At a February 2019 hearing before a committee of the Florida House of Representatives, a representative of the popular supermarket Publix testified that the grocer’s costs run 65 percent higher per claim in Florida than in other states in which it operates, and 50 percent higher in South Florida than the rest of the state, precisely because of this type of abuse. Letters of protection, she noted, result in “manufactured medical damages that have no basis in reality.”

Legislation can ensure that jurors receive accurate information on the actual value of medical expenses and prohibit abuse of letters of protection. The legislature should also revisit the need to place reasonable constraints on subjective and unpredictable noneconomic damage awards, which are particularly important for preserving access to affordable medical care.

MISLEADING AND JURY-TAINTING LAWSUIT ADVERTISING

Trial lawyer advertisements flood televisions in homes across the Sunshine State. From July 1 to September 30, 2018 in the Tampa-St. Petersburg, Florida market, 57,000 lawsuit advertisements aired – at a cost of $4.6 million. In Miami and Fort Lauderdale, 29,000 ads aired – at a cost of $4.5 million during the same time period.

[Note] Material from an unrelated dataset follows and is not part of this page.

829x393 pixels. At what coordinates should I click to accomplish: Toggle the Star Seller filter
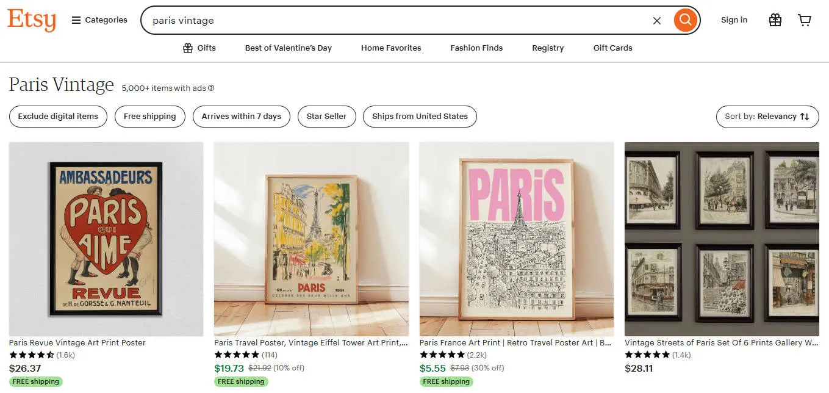pyautogui.click(x=326, y=117)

While these ads may be irritating, they also have negative effects further down the line. These advertisements affect jurors’ perceptions of certain issues or products and increase the chance that a juror will enter a case with preconceived notions they would not have otherwise held.

survey conducted by Trial Partners, Inc. found that 90 percent of jurors would be somewhat or very concerned if they saw an advertisement claiming a company’s product injured people. Further, 72 percent of jurors agreed somewhat or strongly that if there are lawsuits against a company claiming its products have injured people then there is probably truth to the claim.

Jury bias is not the only issue caused by rampant trial lawyer advertisements. Many ads claim a certain prescription or medical device causes harm, and without consulting a doctor, viewers who are prescribed these medications may cease use due to the fear created by these exaggerated claims. As discussed in the Philadelphia Court of Common Pleas Judicial Hellholes section, these advertisements are having dangerous real-life consequences.